What to do if someone you know is suicidal
  • If someone’s life is in immediate danger please call 000 immediately or visit your nearest hospital emergency department.
  • Suicide prevention starts with recognising the warning signs. Though these may vary between people, here are some of the more common warning signs when it comes to suicide:
    • Social isolation or feeling alone
    • Aggression or irritability
    • Possessing lethal means
    • Feeling like a burden to others
    • Dramatic changes in mood and behaviour
    • Frequently talking about death
    • A history of suicidal behaviour
    • Engaging in ‘risky’ behaviours
    • Feeling like you don’t belong
    • Giving things away
    • Alcohol and drug abuse
    • Feeling trapped
    • Feeling worthless
    • A sense of hopelessness or no hope for the future
  • If you notice warning signs in someone you care about, it’s important to start the conversation. Talking to someone about whether they’re having suicidal thoughts can be hard. However, know that you’re not putting the idea of suicide into their head. Rather, you are reminding them that they are not alone and that there are supports out there to help them.
  • So how do you start the conversation? The best way is to be honest with them about what you’ve noticed and how you feel: “You haven’t seemed yourself lately and I’m worried about you.”
  • Follow this up with assuring them that you are there for them: “I want to help you and I’m here for you if you want to talk.”
  • It’s not an easy conversation, but it also might be one of the most important ones you ever have. 

Encourage that person to contact one of the crisis lines on this website.  Suicide Call Back service also supports friends and family, so you can also call them for advice.

If there is immediate danger call 000 or visit your nearest hospital emergency department.

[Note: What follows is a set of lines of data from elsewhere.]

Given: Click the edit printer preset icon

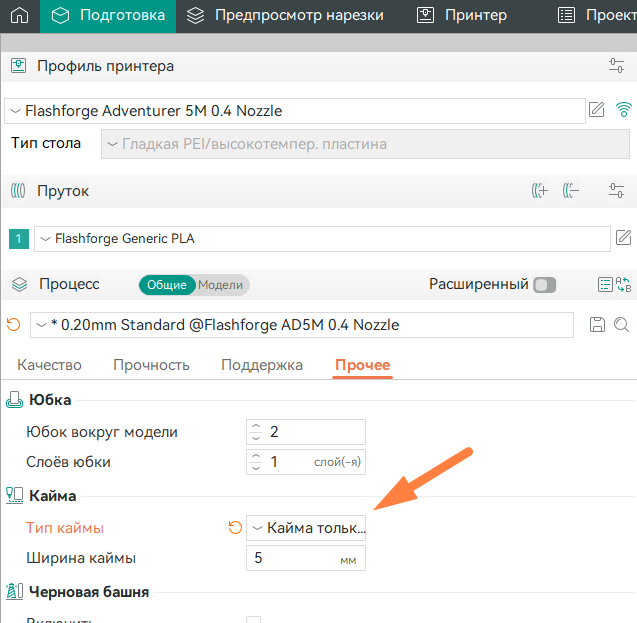Looking at the screenshot, I should (x=597, y=110).
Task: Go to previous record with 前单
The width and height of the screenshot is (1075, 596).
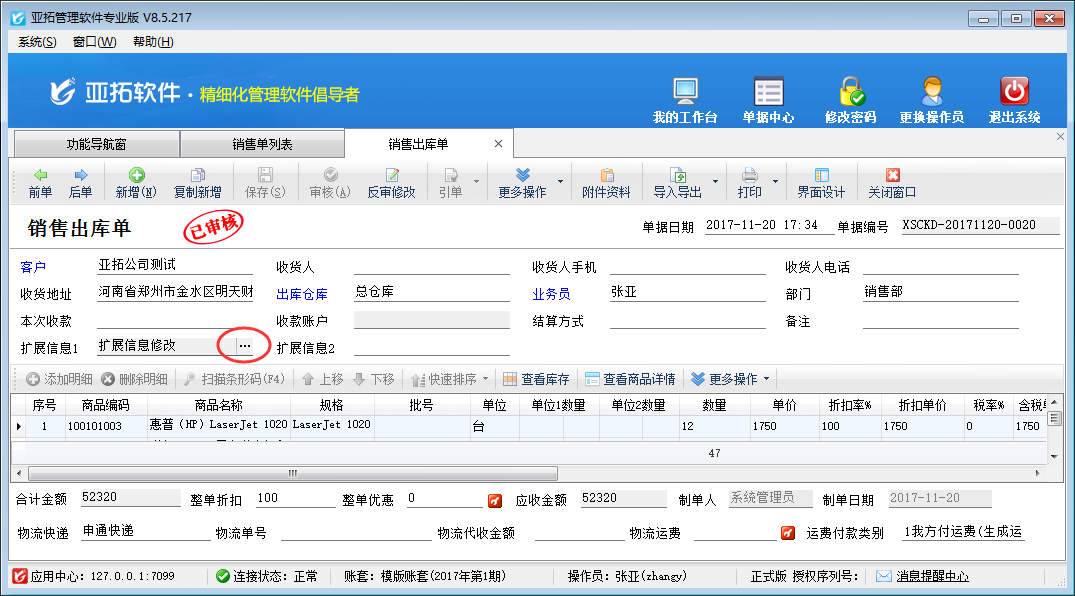Action: 40,183
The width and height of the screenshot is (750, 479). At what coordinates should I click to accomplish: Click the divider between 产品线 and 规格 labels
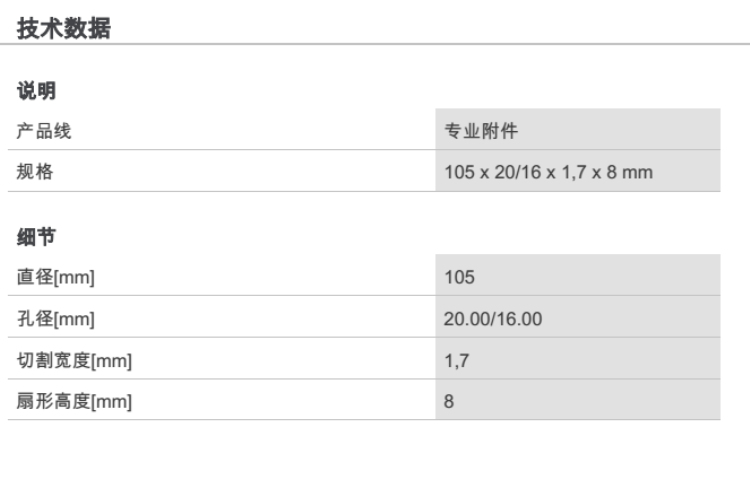220,151
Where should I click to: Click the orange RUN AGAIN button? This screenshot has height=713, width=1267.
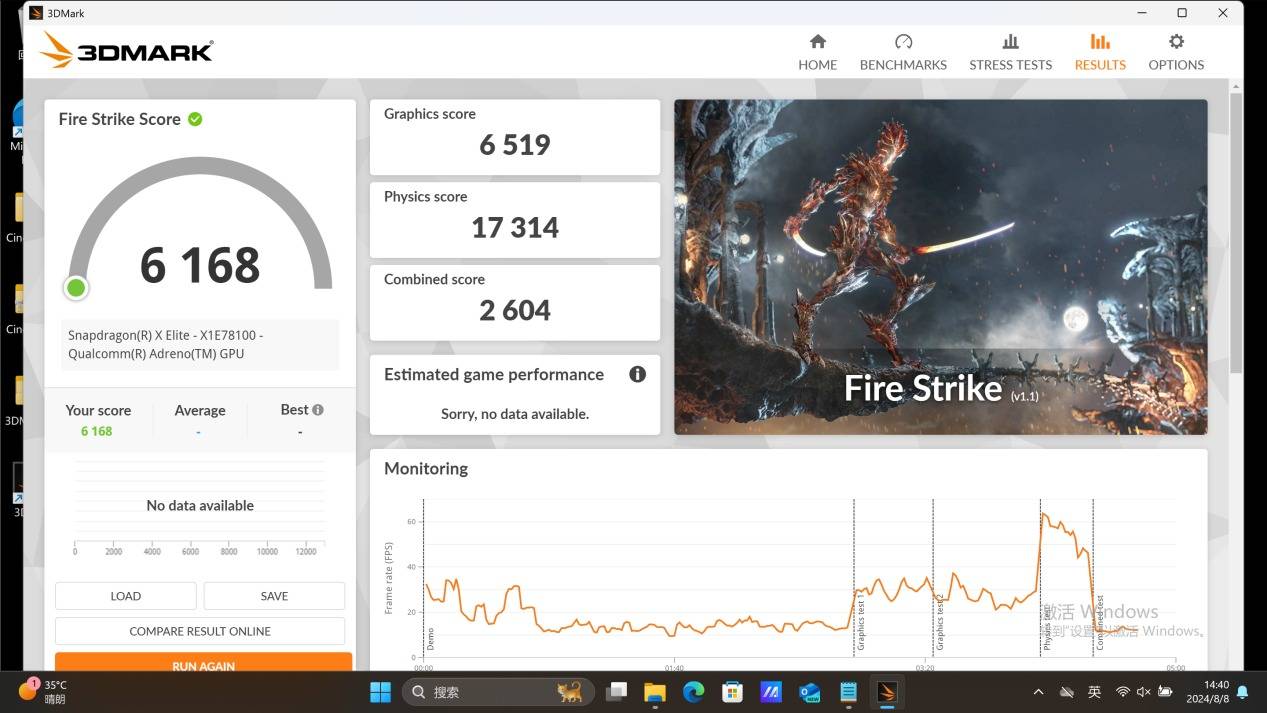203,663
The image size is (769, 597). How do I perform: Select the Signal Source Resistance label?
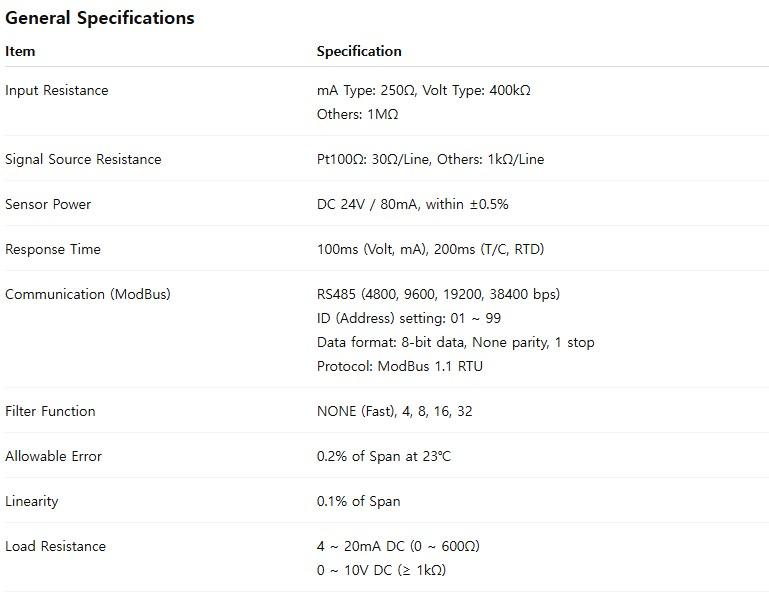click(83, 159)
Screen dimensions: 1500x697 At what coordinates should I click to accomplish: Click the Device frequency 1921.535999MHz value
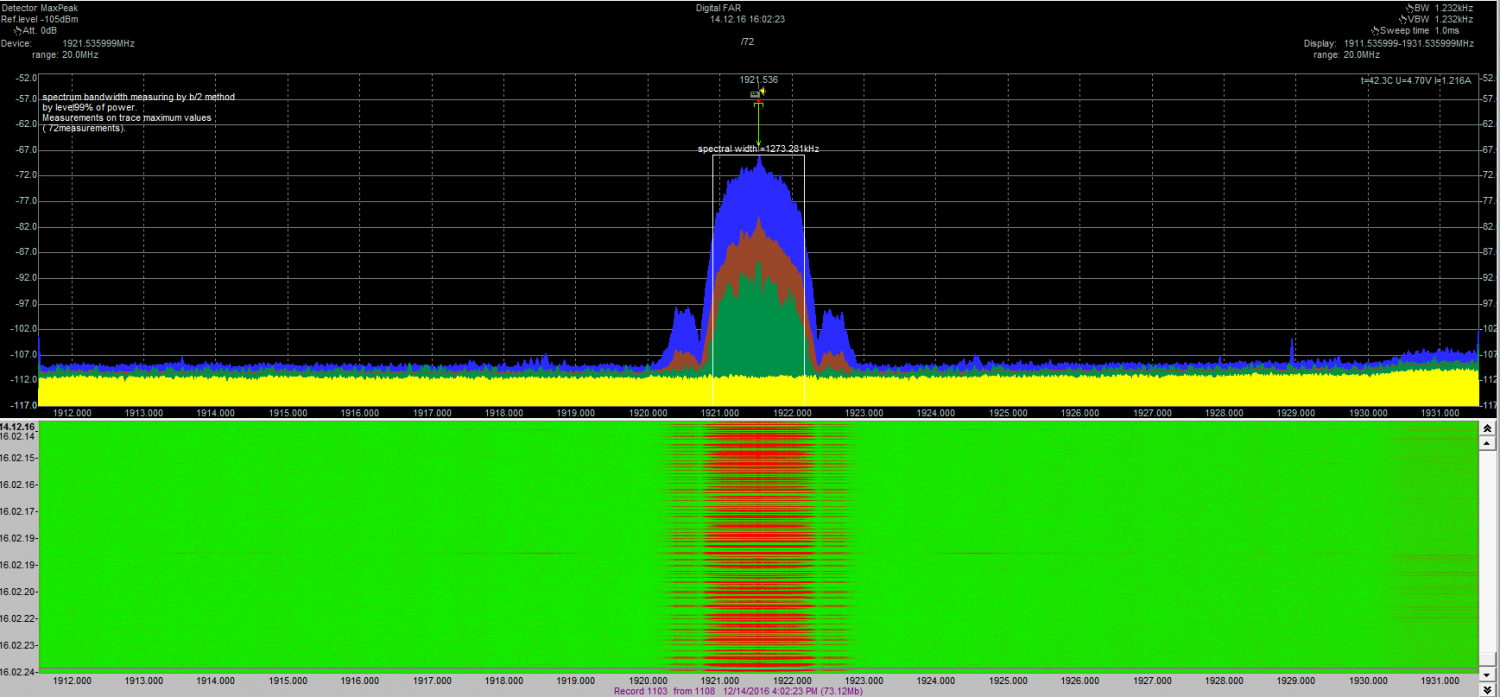pyautogui.click(x=98, y=44)
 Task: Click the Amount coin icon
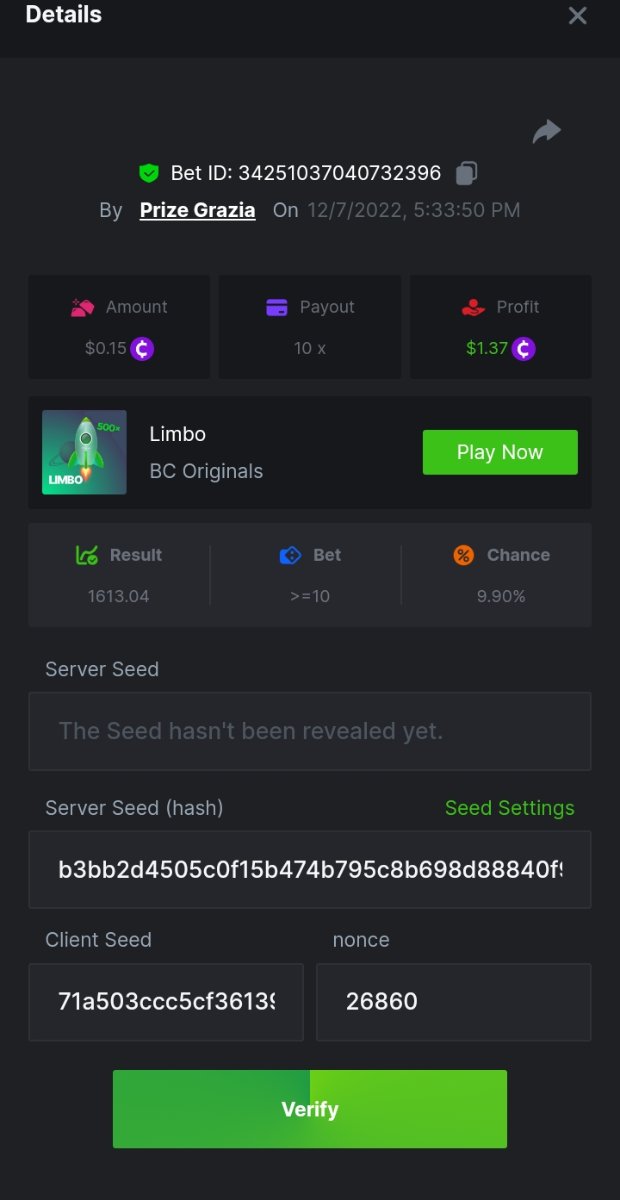142,349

How to support a colleague with depression

Learn what to say and how to be supportive when a workmate is going through a hard time.

Learn more here

Starting a conversation
  • Have you noticed a workmate behaving differently? Do they not seem their usual self? If you’re concerned about someone, approach them and start a conversation. You’ll find some tips on things to say to start a conversation here 
  • We know it’s important to understand their situation and encourage them to seek support. You can learn a little more about what it’s like to be a fisher in our focus communities here:
Accidental counselling – when someone confides in you
  • If someone you know is going through a tough time, they might tell you about it when you feel least prepared to help them.
  • It’s important to remember that you don’t need to be an expert to support someone. You also don’t have to help them address all their challenges during a single, unexpected conversation.
  • Consider the situation from their shoes – the number one reason they’re seeking you out is because they trust you. Perhaps they need your help to talk to someone they don’t know like a counsellor or a GP.